Ejercicios propuestos
1. En el texto sobre Benedetti y el gobierno de Petro, ¿en qué lugar se ubicó Benedetti durante la reunión televisada del Consejo de Ministros del 4 de febrero?
2. Por favor, prosigue el texto sobre Benedetti y el gobierno de Petro a partir de su última oración.

Fragmento del texto
########################################
Desde su llegada al poder, Petro ha dejado claro que su apuesta va más allá de los marcos convencionales de la izquierda. Busca construir una mayoría sin apellidos ideológicos, un bloque donde lo que cuenta no es tanto la pertenencia política, sino la eficacia, la obediencia y la lealtad personal. Esa arquitectura no se levanta sobre partidos, sino sobre alianzas móviles, pactos informales y operadores versátiles. En ese tablero, Benedetti se mueve como el jugador más hábil.
Su poder no es gratuito. Es el resultado de una lógica de gobierno donde el presidente se mantiene distante del manejo cotidiano, pero exige control total. Para ello necesita intermediarios con autoridad, que velen por el cumplimiento de sus directrices y contengan la dispersión de un gabinete fracturado. Esos operadores deben asegurar disciplina, blindar la gestión frente al ruido interno y contener las fugas de lealtad. Benedetti, pese a las controversias judiciales y éticas que lo rodean, ha encajado perfectamente en ese rol.
Su ascenso no ha sido discreto. Desde que asumió tareas de coordinación con el Congreso, Benedetti fue cercando los espacios de decisión. Su influencia se hizo visible cuando, en la televisada reunión del Consejo de Ministros del pasado 4 de febrero, se ubicó a la izquierda del presidente con un informe detallado de cada ministro. Aquella imagen no fue un accidente: fue una declaración de jerarquía dentro de un gabinete donde ya no manda quien ostenta el cargo, sino quien ejecuta con mayor lealtad los encargos de Palacio.
########################################
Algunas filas
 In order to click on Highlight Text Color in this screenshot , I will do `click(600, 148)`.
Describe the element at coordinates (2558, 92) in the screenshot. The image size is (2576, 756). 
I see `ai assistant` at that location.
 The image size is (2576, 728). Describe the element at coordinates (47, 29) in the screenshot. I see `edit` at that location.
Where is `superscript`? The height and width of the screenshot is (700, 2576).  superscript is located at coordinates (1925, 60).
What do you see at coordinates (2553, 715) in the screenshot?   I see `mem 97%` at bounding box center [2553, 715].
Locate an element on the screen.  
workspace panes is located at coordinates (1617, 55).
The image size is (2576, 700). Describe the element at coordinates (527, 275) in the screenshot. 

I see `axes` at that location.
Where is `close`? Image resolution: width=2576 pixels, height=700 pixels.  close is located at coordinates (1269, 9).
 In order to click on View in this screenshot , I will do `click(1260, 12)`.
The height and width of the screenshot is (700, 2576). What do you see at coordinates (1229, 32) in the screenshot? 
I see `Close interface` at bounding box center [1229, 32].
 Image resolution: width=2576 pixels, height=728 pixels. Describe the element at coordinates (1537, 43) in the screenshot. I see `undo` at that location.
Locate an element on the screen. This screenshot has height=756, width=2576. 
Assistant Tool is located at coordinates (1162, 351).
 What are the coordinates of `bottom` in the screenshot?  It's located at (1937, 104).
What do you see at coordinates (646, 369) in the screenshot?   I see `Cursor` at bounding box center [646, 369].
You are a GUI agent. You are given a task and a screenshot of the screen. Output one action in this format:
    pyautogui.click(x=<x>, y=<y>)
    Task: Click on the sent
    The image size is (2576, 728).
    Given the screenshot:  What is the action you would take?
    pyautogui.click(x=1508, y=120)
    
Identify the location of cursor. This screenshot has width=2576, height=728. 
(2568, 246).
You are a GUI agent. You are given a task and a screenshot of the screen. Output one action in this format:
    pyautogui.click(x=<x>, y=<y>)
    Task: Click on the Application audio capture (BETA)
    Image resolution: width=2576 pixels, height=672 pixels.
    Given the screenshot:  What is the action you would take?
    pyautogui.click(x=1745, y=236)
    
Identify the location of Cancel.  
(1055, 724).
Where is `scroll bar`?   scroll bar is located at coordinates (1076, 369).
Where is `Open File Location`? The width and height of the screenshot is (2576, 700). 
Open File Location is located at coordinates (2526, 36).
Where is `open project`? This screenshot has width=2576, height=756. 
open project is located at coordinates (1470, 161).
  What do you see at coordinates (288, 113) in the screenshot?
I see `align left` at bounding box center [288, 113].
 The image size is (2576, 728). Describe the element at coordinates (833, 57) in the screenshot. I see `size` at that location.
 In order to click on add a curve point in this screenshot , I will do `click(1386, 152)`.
########################################
Respuestas en orden
1. A la izquierda del presidente.

2.
El reciente caso de Ángela María Buitrago, quien renunció al Ministerio de Justicia denunciando presiones indebidas de Benedetti y de Angie Rodríguez, directora del DAPRE, es sintomático del clima que se vive en la Casa de Nariño. Su negativa a ceder cuotas en nombramientos clave, su postura frente a temas sensibles como la extradición y la Paz Total, y su resistencia a aceptar injerencias ajenas en su cartera, sellaron su destino. En un sistema donde la obediencia pesa más que la competencia, la independencia cuesta caro.
Los métodos de Benedetti distan mucho del progresismo ético que inspiró la campaña presidencial de Petro. No es un ideólogo ni un tecnócrata. Es, más bien, un político de vieja escuela, experto en la negociación dura, el intercambio burocrático y la construcción de mayorías por vía clientelar. Frente a figuras que encarnaron otras formas de poder -como Laura Sarabia, hoy relegada a la Cancillería tras una seguidilla de escándalos-, Benedetti ha sabido capitalizar la necesidad urgente del presidente por un operador confiable, alguien capaz de ejecutar sin titubeos y de imponer orden cuando el caos amenaza.
En paralelo, el bloque de confianza que lo rodea ha ganado terreno. Ministros como Guillermo Alfonso Jaramillo (Salud), Antonio Sanguino (Trabajo) y la misma Angie Rodríguez han demostrado fidelidad inquebrantable al núcleo duro del gobierno. No son cuadros ideológicos ni figuras de partido: son piezas de una estructura de poder que prioriza la verticalidad, los resultados rápidos y la ausencia de ruido interno.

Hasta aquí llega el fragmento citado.